> **Exercise brief**:
Extract every line in the items below that contains the string "with", treating uppercase and lowercase as different.

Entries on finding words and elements
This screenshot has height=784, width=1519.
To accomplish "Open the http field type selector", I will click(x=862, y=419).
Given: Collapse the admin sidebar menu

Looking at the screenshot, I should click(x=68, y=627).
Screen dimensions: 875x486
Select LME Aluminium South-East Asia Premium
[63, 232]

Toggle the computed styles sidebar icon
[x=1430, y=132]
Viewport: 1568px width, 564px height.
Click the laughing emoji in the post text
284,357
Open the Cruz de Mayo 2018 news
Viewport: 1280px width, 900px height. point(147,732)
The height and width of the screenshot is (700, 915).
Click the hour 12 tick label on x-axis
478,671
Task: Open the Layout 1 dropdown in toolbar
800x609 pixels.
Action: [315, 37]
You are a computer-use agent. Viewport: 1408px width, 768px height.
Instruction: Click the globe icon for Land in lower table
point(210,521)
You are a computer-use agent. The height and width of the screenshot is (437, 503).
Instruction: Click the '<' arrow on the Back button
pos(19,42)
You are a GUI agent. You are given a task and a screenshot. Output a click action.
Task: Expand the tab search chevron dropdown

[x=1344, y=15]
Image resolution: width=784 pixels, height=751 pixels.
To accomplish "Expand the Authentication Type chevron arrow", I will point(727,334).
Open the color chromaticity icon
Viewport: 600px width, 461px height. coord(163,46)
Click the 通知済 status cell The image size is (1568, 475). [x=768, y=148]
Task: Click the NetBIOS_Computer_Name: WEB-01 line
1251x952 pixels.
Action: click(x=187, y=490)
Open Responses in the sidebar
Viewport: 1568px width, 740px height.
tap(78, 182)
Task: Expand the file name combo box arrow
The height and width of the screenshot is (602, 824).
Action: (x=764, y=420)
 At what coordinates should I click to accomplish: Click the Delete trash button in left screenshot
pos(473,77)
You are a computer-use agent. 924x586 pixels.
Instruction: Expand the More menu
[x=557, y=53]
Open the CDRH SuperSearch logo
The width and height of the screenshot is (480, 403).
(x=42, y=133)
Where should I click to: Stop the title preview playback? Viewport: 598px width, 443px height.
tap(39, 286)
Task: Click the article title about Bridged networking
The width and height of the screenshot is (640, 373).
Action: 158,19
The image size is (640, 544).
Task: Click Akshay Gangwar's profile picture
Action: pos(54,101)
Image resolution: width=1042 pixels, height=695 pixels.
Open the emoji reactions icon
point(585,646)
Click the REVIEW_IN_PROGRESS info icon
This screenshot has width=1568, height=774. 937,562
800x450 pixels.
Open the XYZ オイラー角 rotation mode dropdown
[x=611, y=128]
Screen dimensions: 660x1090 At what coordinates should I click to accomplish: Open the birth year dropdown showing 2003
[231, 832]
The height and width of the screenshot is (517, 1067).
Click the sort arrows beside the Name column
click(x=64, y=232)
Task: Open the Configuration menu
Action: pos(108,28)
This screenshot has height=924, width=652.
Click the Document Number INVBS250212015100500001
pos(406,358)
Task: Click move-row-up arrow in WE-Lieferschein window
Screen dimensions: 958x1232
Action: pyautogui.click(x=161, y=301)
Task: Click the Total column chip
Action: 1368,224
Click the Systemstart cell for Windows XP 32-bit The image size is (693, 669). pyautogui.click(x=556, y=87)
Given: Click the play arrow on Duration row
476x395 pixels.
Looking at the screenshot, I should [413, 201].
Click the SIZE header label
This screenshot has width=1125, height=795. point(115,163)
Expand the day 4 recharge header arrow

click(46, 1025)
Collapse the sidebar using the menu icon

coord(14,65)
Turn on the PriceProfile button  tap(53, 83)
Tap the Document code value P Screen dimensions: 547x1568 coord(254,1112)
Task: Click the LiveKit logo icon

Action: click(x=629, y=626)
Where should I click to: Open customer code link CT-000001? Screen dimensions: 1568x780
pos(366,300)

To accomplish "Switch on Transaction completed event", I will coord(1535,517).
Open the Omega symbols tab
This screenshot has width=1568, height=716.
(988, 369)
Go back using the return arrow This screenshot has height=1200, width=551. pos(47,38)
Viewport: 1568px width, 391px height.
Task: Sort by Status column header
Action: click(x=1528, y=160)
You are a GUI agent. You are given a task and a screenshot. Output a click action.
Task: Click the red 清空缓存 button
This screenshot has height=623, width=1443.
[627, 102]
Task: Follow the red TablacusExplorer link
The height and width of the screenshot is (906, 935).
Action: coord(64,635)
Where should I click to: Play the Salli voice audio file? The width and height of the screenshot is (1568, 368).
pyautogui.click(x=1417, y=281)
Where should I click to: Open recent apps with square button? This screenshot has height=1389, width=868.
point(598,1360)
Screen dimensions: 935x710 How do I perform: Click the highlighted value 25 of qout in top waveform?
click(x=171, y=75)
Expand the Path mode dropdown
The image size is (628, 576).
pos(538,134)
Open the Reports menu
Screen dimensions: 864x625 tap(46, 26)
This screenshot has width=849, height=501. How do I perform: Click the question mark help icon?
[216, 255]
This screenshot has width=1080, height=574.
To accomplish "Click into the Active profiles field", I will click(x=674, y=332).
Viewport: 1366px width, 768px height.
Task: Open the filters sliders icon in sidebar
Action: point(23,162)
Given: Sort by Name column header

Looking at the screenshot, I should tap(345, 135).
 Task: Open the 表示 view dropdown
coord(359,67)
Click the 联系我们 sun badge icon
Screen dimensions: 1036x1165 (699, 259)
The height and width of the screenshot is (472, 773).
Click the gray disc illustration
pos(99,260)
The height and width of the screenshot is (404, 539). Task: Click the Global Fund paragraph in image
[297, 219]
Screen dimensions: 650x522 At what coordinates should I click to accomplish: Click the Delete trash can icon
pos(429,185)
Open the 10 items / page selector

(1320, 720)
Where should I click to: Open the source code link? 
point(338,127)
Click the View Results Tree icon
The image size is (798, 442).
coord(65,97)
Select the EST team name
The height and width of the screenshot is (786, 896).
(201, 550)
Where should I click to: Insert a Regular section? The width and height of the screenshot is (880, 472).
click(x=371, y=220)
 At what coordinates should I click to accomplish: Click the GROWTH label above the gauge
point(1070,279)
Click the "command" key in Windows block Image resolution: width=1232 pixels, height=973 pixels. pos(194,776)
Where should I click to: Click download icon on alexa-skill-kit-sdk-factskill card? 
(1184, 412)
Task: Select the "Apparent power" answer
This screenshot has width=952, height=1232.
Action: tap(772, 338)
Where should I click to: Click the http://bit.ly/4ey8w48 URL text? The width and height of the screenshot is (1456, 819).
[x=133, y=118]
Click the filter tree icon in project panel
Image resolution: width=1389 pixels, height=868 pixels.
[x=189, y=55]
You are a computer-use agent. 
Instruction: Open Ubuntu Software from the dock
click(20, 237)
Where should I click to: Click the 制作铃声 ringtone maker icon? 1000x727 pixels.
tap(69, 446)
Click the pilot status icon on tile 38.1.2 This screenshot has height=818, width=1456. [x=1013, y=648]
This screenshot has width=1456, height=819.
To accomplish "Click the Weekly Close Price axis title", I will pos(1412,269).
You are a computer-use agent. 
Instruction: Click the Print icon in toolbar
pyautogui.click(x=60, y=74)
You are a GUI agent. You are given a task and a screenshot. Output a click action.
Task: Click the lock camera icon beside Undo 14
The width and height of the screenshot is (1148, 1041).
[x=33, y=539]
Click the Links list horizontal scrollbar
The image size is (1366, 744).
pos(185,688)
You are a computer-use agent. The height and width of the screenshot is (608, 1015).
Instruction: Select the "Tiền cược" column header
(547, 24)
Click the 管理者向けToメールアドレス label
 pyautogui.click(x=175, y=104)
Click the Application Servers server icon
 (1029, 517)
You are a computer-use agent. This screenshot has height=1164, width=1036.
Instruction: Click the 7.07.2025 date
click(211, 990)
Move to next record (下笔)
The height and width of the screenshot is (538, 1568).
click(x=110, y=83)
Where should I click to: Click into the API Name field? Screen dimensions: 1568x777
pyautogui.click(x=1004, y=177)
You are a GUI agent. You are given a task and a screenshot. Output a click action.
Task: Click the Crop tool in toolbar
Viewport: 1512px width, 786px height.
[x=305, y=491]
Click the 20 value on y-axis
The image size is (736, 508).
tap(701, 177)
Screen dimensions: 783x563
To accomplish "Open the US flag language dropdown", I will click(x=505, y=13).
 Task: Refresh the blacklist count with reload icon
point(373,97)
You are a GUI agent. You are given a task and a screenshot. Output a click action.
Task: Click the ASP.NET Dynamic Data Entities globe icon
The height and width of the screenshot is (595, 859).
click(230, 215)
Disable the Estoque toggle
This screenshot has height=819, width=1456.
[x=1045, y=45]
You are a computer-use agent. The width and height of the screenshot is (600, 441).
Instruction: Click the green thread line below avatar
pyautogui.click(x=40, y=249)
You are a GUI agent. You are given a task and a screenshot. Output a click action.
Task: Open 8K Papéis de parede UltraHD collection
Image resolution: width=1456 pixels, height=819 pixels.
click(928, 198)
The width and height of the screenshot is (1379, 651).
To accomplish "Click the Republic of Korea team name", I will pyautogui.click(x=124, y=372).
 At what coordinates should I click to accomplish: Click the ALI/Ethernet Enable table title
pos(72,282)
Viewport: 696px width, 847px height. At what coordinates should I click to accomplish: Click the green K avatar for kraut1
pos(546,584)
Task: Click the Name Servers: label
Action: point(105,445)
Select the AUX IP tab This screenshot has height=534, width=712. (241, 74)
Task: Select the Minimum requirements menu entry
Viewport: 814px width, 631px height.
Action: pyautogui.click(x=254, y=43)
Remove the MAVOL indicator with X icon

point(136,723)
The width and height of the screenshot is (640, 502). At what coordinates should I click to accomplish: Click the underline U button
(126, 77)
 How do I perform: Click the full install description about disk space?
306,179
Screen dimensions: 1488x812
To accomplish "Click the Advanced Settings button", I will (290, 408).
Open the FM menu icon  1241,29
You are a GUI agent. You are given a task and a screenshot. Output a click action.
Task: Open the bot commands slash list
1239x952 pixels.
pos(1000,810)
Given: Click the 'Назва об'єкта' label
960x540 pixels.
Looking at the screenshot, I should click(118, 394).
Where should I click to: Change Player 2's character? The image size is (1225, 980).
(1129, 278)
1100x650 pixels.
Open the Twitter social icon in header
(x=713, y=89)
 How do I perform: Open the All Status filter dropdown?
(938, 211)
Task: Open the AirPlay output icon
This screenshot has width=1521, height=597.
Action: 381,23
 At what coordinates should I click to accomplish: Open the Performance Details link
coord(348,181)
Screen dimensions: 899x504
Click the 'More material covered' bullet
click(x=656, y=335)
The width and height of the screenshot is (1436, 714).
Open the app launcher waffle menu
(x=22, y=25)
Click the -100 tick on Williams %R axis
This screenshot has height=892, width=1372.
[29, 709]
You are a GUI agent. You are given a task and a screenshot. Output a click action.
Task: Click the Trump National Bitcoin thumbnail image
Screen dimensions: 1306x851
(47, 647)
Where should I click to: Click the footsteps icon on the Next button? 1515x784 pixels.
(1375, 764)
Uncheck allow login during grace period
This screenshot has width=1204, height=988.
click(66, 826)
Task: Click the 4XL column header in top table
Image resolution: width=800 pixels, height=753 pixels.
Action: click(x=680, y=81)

> **Written response**:
Where should I click to: Open recent apps with square button? This screenshot has height=1389, width=868.
 Task: Refresh the blacklist count with reload icon
Remove the MAVOL indicator with X icon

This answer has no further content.